Masalah Pendidikan di Daerah Tertinggal Bukan Sekadar Infrastruktur
Kamu mungkin berpikir, "Masalah utama pendidikan di daerah tertinggal pasti karena minimnya bangunan sekolah dan fasilitas dasar." Meskipun itu ada benarnya, kenyataannya jauh lebih kompleks. Infrastruktur memang jadi masalah awal, tapi akar permasalahannya jauh lebih dalam dari sekadar dinding dan meja belajar.
Pendidikan adalah ekosistem. Kalau kamu hanya memperbaiki bangunan tapi membiarkan kurikulumnya tetap kaku, guru tidak terlatih, atau metode pengajarannya tidak relevan dengan konteks lokal, maka hasilnya tetap akan timpang. Misalnya, guru yang ditempatkan di wilayah terpencil kadang tidak mendapatkan pelatihan pedagogis yang adaptif terhadap budaya lokal. Bayangkan mengajarkan kurikulum nasional dengan konteks urban kepada anak-anak di pedalaman Papua yang tidak hidup dalam kerangka sosial yang sama.
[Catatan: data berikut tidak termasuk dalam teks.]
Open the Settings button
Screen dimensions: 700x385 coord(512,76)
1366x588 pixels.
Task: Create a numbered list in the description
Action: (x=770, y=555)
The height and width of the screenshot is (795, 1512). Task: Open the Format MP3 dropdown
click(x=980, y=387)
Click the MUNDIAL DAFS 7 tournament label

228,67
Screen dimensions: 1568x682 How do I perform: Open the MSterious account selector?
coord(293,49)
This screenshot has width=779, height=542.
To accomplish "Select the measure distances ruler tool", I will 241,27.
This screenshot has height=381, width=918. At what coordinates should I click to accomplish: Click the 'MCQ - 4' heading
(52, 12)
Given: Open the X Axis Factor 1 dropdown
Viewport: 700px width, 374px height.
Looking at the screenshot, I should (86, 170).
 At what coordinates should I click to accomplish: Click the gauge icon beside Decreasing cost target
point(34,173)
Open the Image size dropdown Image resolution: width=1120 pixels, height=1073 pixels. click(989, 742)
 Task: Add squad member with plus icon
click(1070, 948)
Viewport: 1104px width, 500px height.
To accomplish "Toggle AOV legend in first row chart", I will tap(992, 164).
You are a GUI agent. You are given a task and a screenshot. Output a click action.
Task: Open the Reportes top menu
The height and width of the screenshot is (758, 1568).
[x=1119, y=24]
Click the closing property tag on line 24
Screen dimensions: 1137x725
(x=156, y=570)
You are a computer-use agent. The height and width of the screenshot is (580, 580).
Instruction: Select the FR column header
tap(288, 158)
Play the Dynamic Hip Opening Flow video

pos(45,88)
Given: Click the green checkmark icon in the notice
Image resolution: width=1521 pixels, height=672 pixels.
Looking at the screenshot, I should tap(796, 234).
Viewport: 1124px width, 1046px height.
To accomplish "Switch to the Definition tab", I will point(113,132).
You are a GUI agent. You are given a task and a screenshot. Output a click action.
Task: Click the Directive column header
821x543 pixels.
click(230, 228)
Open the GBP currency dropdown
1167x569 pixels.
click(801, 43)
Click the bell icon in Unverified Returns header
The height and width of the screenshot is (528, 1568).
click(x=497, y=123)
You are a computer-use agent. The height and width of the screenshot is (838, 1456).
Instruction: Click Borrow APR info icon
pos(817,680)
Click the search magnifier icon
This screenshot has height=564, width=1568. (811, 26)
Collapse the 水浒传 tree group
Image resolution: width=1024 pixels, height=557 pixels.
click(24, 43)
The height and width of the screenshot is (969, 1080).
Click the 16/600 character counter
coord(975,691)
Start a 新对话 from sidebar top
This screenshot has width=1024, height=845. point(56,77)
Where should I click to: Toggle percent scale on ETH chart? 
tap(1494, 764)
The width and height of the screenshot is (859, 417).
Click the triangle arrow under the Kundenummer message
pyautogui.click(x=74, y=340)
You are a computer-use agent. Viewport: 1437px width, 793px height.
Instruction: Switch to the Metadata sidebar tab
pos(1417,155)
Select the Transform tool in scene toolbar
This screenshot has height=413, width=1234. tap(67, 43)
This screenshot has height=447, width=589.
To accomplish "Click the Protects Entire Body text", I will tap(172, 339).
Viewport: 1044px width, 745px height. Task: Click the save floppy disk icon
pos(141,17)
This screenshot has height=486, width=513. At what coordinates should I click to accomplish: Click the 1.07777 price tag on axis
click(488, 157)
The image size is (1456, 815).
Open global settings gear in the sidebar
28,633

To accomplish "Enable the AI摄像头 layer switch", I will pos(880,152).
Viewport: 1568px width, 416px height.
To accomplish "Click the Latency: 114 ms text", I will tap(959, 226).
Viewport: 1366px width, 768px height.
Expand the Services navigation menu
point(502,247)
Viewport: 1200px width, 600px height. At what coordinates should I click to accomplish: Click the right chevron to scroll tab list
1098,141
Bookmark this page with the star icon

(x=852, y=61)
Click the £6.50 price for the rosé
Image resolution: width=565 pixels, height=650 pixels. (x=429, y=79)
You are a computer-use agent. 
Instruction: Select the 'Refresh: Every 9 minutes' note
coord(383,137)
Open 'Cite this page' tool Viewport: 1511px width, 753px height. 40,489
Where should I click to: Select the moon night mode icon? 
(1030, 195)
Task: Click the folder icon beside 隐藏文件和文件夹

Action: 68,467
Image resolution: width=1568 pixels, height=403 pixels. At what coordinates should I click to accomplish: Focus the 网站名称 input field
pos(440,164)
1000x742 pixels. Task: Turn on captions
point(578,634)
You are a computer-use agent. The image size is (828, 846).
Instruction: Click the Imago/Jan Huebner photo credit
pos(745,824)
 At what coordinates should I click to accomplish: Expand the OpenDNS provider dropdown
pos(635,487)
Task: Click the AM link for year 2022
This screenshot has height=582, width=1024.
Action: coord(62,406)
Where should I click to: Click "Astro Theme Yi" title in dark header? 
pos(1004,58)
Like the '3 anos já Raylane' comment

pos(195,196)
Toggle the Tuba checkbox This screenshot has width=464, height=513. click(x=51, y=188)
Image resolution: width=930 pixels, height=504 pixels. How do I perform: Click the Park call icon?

Itu bukan mengajar itu memaksakan.
Lebih parah lagi, banyak guru kontrak di daerah 3T (Tertinggal, Terluar, Terdepan) hanya bertahan beberapa bulan. Tak sedikit yang akhirnya kembali ke kota karena tekanan hidup di pelosok tak sebanding dengan honor yang diterima. Dalam kondisi seperti ini, pendidikan di sana bukan hanya tertinggal, tapi nyaris dilupakan.
Pemerataan Pendidikan Masih Jadi Retorika Formalitas
Salah satu jargon yang sering kamu dengar dari pejabat pemerintah adalah "pemerataan pendidikan". Tapi coba renungkan, apa benar itu sudah terjadi? Atau jangan-jangan kita sedang menutupi jurang ketimpangan dengan kata-kata indah?
Dalam laporan World Bank tahun 2023, Indonesia menempati posisi bawah dalam hal Learning Poverty, yakni proporsi anak usia 10 tahun yang tidak bisa memahami bacaan dasar. Di beberapa provinsi timur Indonesia, angka ini mencapai lebih dari 50%. Artinya, lebih dari setengah anak-anak di sana tidak bisa memahami teks sederhana meski sudah duduk di bangku sekolah dasar. Itu bukan hanya angka, itu alarm keras.
Ironisnya, alokasi anggaran pendidikan nasional sebesar 20% dari APBN sering kali tidak menyentuh daerah-daerah yang benar-benar butuh. Dana BOS, misalnya, lebih banyak dimanfaatkan oleh sekolah di kota karena proses administrasi dan pelaporannya yang lebih tertata. Sementara sekolah di pelosok sering kebingungan mengakses bantuan karena keterbatasan SDM dan keterampilan digital. Dalam sistem seperti ini, yang tertinggal akan semakin tertinggal.